Yelp is ranked 165 by Alexa and between its desktop and mobile offerings, reaches close to 150 million unique visitors a month. Georgiev said the payouts will go as high as $15,000, with a minimum bounty of $100.

The most targeted areas for bug-hunters figure to be the consumer site and mobile application. Yelp says its consumer site attracts 73 million unique visitors a month, and Georgiev said unauthorized account access is a top priority.

“We are interested in any vulnerabilities that allow the attacker to map user profiles to their respective email addresses,” he said. “Other critical vulnerabilities in our consumer site would involve the ability of a malicious user to modify other users’ reviews, order food for free or gain access to another user’s payment details: e.g., reveal PANs.”
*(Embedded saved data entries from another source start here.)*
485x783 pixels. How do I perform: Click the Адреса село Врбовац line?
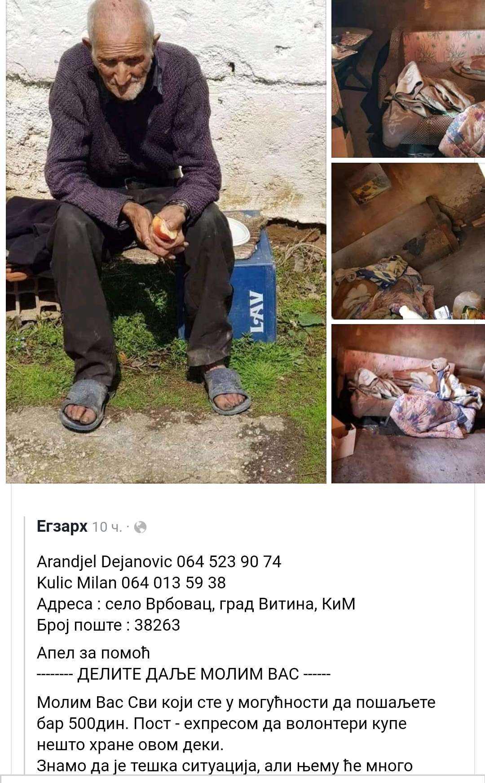196,604
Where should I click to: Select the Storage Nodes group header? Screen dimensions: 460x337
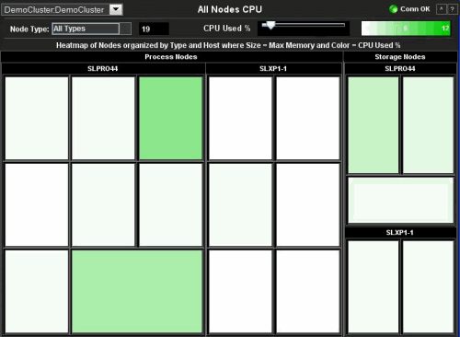click(x=400, y=57)
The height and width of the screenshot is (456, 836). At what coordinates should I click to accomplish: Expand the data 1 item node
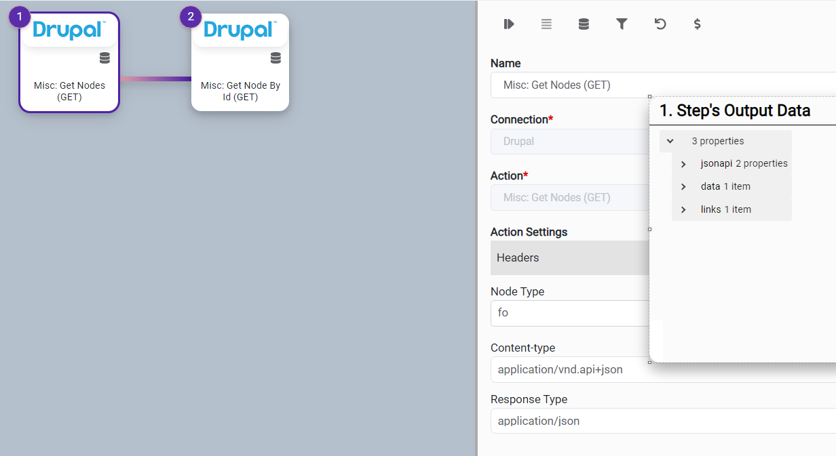coord(683,187)
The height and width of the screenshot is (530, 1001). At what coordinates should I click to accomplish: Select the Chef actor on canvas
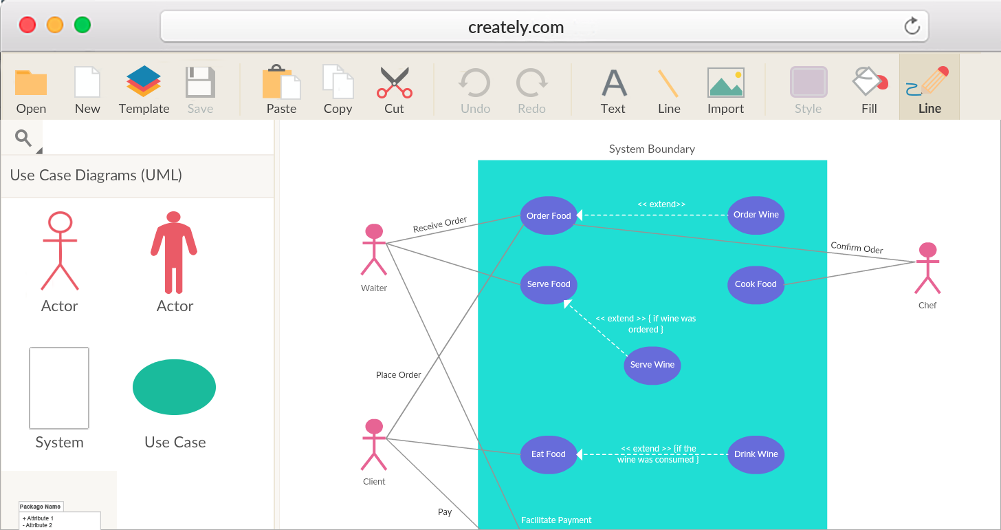pyautogui.click(x=927, y=268)
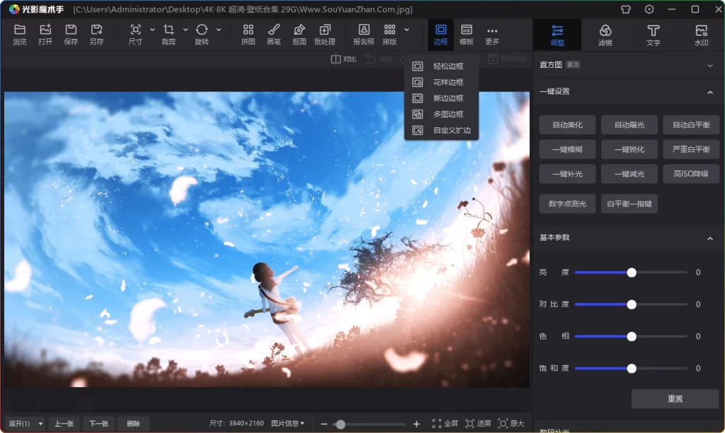The image size is (725, 433).
Task: Click the 自动美化 auto-enhance button
Action: pyautogui.click(x=566, y=125)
Yelp’s iOS and Android apps, however, garner most of the service’s content, as well as most of its searches. Bounty participants are urged to seek out mobile-specific vulnerabilities on both platforms.

“Look for insecure storage of data, insecure WebView configs, insecure network connections, sensitive data disclosure via logs/errors, privilege separation, etc.,” Georgiev said. “Vulnerabilities that allow tracking large number of users in real time are also considered high-severity issues.”

Yelp has also put its business owner’s site in the scope of the bounty; business owners manage their Yelp accounts through this site and have access to analytics and can interact with customer questions and reviews. Web vulnerabilities and any issues that would allow an attacker to bypass authentication are especially in scope, Yelp said.

“We are especially interested in vulnerabilities that allow an attacker to impersonate a business owner, escalate account privileges within a business page (e.g., upgrade an employee account to an admin account), modify ad spending, obtain non-public or bulk data sets that ought to be restricted to the business owners, or obtain non-public or bulk information about Yelp users’ interactions with a particular business,” Georgiev said.

Also in the scope of the bounty program is Yelp’s public API, used by developers to build apps on top of Yelp’s data stores, for example. Georgiev said that vulnerabilities that enable authentication bypasses, or data injection attacks that expose data stores to leaks are a priority.

Yelp said that bugs in its Yelp Reservations service, engineering blog and Yelp support are also eligible for rewards.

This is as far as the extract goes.